The proportional share of death and serious injury on the roads involving children aged under five is at the highest level for 10 years, according to a report.
Pedestrian casualties for girls aged under eight are now at their highest level since 2005, says the report from insurance company AXA and road safety groups. Road casualties among girls under eight rose by 38% between 2010 and 2011, while reported cases of girls aged five to seven in serious accidents when walking have increased by 45% in the past five years.
Thirty-two per cent of pedestrians involved in serious accidents during the school run are 11-12-year-olds while the pedestrian casualty rate for girls rises steeply from the age of 11, and 11-year-old girls are three times as likely to be involved in an accident as a 10-year-old.
The findings were based on AXA-commissioned research from agency Opinium, which submitted requests under the Freedom of Information Act. AXA also published the results of a survey of mobile phone usage among 1,000 young people aged eight -18.
This survey showed that an 11-year-old is six times more likely to text on the way to school than a 10-year-old - possibly due to going to secondary school for the first time, and being given more independence and the age of 11, the highest risk age for child pedestrians, is now the average age at which children receive their first mobile phone.
By the age of 12, nearly 73% of children have a mobile phone, while 25% of 12-year-olds acknowledge that they have been distracted by personal technology when crossing a road, the poll showed. Almost half (46%) of 11 and 12-year-olds say they use their phones most from 3pm to 6pm and a 12-15-year-old is more than four times as likely to be involved in an accident as a passenger, than an eight-to-11-year-old.
Adrian Walsh, founder of road safety lobbying group RoadSafe, said: "Parents often ask for guidance on how best to keep their children safe on our roads. They need to know when and where they may be at risk, whether travelling in cars, walking, cycling or playing. This report helps to put these risks into context."

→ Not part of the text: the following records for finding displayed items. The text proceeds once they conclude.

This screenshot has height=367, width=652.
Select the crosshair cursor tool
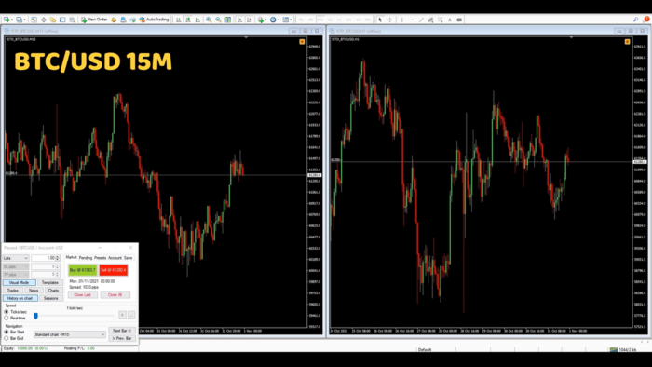click(390, 20)
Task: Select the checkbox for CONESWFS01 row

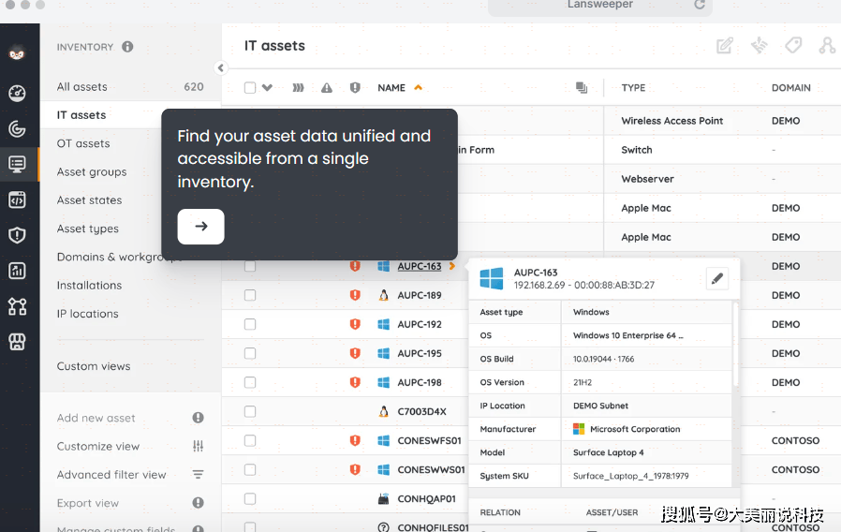Action: point(250,440)
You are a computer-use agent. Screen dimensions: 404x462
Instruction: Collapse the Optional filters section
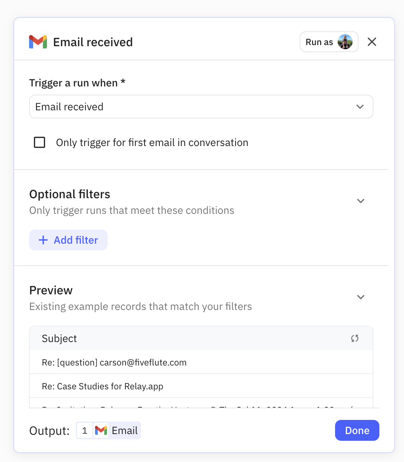click(360, 201)
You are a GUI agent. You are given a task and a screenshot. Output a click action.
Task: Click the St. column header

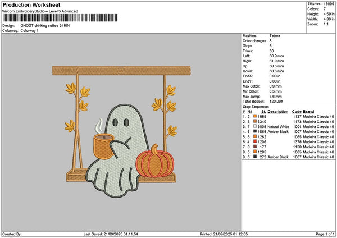263,111
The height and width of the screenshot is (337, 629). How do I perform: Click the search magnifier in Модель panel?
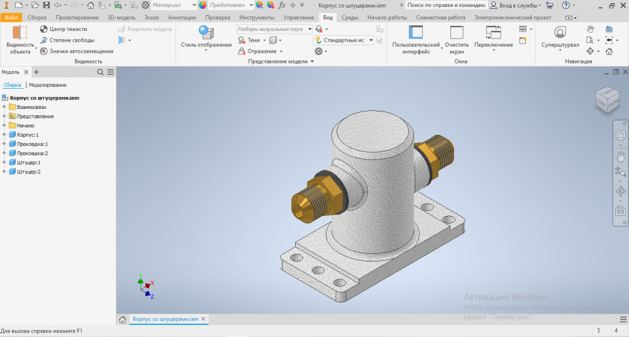click(100, 72)
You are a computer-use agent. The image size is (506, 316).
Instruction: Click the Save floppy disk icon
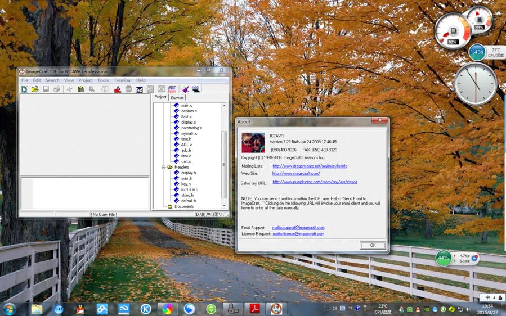click(x=46, y=89)
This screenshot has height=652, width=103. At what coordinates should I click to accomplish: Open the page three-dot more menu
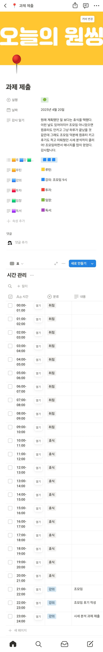pyautogui.click(x=96, y=6)
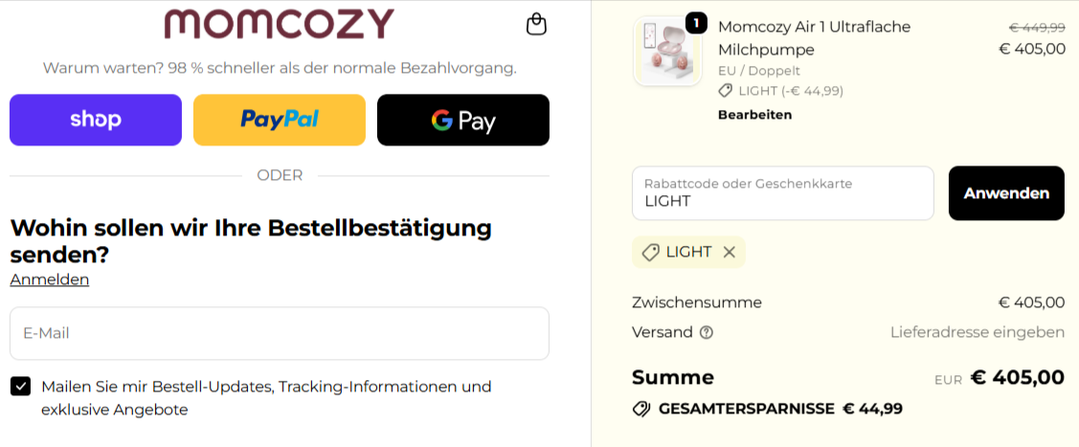The height and width of the screenshot is (447, 1079).
Task: Choose Google Pay express checkout
Action: pyautogui.click(x=463, y=120)
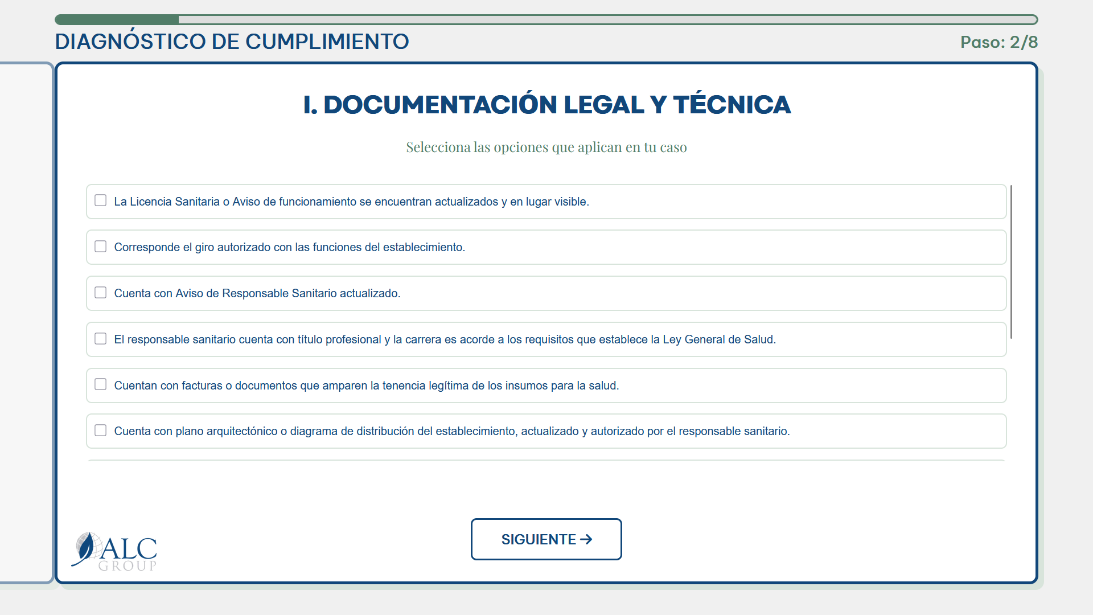
Task: Click the Licencia Sanitaria option row
Action: pos(512,201)
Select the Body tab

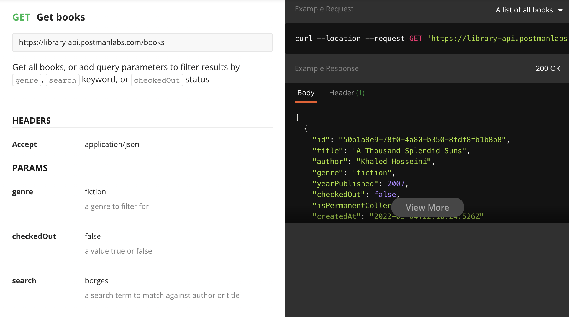pyautogui.click(x=306, y=93)
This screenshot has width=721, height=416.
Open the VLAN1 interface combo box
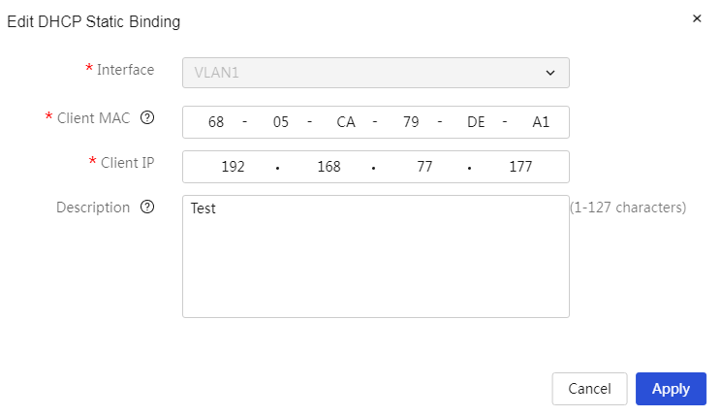pyautogui.click(x=376, y=73)
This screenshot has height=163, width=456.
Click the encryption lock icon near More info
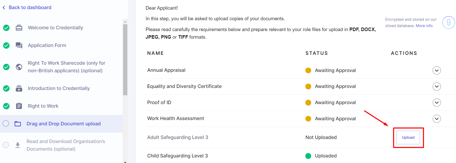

James Barclay, of AXA car insurance, said: "We are passionate about road safety and the number of children at risk while on their journey to and from school remains far too high."
Road safety minister Stephen Hammond said: "Road deaths are at a record low and child casualties have fallen considerably in recent years but I am determined to make our roads even safer. That is why we are improving road safety education resources for schools, making it easier for councils to put in place 20mph zones on their roads and are increasing fixed penalties for offences such as driving while using a mobile phone from £60 to £100. By combining education, enforcement and engineering measures such as these, we will continue to reduce deaths and injuries on our roads."
Institute of Advanced Motorists chief executive Simon Best said: "While the people in the car are much safer, in the case of a crash with a child pedestrian or cyclist the front of the car is not as forgiving. Much more can and should be done through car design to minimise the damage caused by hard metal on soft tissue."